Très jeune, Augustin manifeste de remarquables dispositions intellectuelles. Monique en est fière - quelle mère ne le serait pas ? - et entend donner à sort fils toutes ses chances. Mais elle n'oublie pas non plus de lui donner toutes se chances sur le plan spirituel. Augustin est instruit dès le berceau des vérités de notre foi. S'il ne reçoit pas le baptême, c'est qu'on ne baptise alors que les adultes, et encore au bout de trois ans de probation.

Augustin grandit donc sous la garde vigilante de sa mère. Mais, probablement parce qu'il a deviné en lui un vase d'élection, le démon le tourmente et finit par l'attirer dans les filets de la débauche. La souffrance de Monique est indicible. Si elle continue à favoriser son fils pour lui permettre de réussir dans la société, elle se dresse devant lui, toutes griffes dehors, pour défendre les droits de Dieu qu'il bafoue. S'ouvre a1ors une longue, suite d'années au cours desquelles Augustin essaiera par tous les moyens d'échapper à une mère qu'il juge possessive et en retard sur son temps. Ses études terminées, il part s'installer à Carthage, autant pour percer que pour fuir les reproches.

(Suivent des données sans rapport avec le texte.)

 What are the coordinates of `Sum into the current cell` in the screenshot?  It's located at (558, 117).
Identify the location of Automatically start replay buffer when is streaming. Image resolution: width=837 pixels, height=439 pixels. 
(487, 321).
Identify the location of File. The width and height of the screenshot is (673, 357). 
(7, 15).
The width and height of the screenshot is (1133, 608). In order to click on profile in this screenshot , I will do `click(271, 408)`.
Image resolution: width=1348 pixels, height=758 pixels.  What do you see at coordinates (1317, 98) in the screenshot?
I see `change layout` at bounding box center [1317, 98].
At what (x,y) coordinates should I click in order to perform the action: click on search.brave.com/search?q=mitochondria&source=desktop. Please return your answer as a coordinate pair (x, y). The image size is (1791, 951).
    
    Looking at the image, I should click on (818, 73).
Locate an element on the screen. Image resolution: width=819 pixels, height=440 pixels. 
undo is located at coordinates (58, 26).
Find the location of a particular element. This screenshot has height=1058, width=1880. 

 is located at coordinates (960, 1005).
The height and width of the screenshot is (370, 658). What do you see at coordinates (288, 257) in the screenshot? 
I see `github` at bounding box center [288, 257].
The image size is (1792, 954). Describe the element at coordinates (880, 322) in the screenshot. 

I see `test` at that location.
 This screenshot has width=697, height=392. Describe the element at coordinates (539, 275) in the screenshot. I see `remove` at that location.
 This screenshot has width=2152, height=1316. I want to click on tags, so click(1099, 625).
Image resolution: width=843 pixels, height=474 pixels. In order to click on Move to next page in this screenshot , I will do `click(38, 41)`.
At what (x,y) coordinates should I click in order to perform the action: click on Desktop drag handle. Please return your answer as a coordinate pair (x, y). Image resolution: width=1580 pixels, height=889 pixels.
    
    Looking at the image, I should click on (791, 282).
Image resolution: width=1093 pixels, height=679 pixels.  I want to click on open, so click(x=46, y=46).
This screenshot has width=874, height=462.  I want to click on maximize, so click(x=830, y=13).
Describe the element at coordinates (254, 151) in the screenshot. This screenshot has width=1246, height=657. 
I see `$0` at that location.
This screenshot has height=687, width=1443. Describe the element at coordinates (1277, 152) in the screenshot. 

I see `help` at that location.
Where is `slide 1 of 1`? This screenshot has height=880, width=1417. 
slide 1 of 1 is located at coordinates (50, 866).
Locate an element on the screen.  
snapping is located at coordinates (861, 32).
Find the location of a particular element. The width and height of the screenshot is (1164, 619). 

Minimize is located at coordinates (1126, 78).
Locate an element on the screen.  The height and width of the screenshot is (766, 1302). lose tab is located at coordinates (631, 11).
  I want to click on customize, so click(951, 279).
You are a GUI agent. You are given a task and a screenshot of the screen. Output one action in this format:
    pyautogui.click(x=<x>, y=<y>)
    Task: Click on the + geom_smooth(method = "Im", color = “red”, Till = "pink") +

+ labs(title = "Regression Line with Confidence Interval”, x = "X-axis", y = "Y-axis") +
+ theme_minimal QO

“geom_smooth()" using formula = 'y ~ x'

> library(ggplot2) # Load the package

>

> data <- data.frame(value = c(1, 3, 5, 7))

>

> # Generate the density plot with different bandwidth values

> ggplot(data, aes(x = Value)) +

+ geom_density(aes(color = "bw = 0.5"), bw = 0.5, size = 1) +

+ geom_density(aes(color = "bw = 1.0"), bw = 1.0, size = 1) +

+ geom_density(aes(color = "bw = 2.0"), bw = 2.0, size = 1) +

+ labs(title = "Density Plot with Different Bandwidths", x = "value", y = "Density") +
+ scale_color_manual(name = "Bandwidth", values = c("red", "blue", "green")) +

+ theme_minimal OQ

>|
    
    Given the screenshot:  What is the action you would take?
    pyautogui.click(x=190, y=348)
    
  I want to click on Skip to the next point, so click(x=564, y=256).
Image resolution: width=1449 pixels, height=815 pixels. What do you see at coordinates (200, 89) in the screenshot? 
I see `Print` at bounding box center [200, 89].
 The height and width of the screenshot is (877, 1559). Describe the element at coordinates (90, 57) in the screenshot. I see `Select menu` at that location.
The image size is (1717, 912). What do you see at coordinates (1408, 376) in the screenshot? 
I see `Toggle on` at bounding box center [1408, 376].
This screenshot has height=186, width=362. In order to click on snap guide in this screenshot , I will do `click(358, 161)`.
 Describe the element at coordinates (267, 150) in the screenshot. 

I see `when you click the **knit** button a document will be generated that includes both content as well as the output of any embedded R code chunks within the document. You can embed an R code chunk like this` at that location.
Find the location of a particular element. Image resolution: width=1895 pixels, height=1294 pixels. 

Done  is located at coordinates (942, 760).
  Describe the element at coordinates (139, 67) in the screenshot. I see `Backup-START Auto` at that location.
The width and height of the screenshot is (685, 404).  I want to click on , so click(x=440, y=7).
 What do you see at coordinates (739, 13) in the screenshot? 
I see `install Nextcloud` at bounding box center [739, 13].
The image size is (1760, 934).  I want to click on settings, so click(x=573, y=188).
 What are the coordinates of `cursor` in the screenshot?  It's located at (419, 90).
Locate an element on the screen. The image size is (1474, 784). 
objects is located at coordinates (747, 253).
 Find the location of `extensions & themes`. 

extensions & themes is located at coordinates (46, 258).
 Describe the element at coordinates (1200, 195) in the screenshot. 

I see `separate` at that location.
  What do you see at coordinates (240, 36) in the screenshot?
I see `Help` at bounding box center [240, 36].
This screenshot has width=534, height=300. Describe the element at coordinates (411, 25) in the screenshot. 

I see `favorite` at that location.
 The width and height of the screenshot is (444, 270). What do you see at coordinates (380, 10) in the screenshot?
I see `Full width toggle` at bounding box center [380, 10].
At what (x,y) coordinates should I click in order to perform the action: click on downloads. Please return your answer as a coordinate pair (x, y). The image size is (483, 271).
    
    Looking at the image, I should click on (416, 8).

Mais Carthage n'est qu'à trois cents kilomètres de Thagaste. Les Africains ont toujours été de grands voyageurs que les distances n'effraient pas, surtout quand des intérêts majeurs sont en jeu. Monique apprend que son fils a mis le comble à l'infamie en prenant une concubine dont il a un fils.

Elle se met en route et arrive à Carthage à l'improviste. Quoique discret, Augustin nous laisse cependant clairement entendre, dans ses Confessions, que la vie lui est devenue impossible.

Monique est certainement le plus bel exemple à offrir aux mères de notre siècle. Que de mamans préoccupées de la réussite matérielle de leurs enfants, oublient de les aider à réussir spirituellement leur vie, ou du moins n'accordent qu'une importance secondaire à leur éducation religieuse ! Que de mamans croient qu'après la confirmation, leurs enfants ont le passeport pour le ciel et n'ont donc plus besoin d'aller à l'Eglise! Pourquoi s'étonnent- elles si, en grandissant, ces enfants auxquels elles n'ont pas montré le chemin du paradis cherchent les paradis artificiels et mortels de la drogue ou de la débauche, qui ne les mènent qu'à l'overdose ou au sida ?

Augustin converti décide de regagner le pays natal. Monique, qui a été près de lui lors du baptême, repart avec lui. Mais, à Ostie, en attendant le bateau, elle tombe gravement malade. A son fils qui lui parle de guérison, elle répond:
- J'ai prié, lutté et souffert pour t'amener là où tu es présentement. Mon but est atteint. A quoi me servirait de vivre plus longtemps ?

C'est à Ostie, loin de son pays, que celle femme admirable meurt et est enterrée.

Mères chrétiennes, ne baissez jamais les bras quand vos enfants se fourvoient dans les ornières du péché et du déshonneur ! Priez et luttez, que vous fassiez plaisir ou que vous agaciez ! Et si une rupture se dessille à l'horizon, n'hésitez pas à en courir le risque ! Monique est là pour vous soutenir et vous apprendre que celui qui combat pour Dieu force toujours, aujourd'hui ou demain, les portes de la victoire.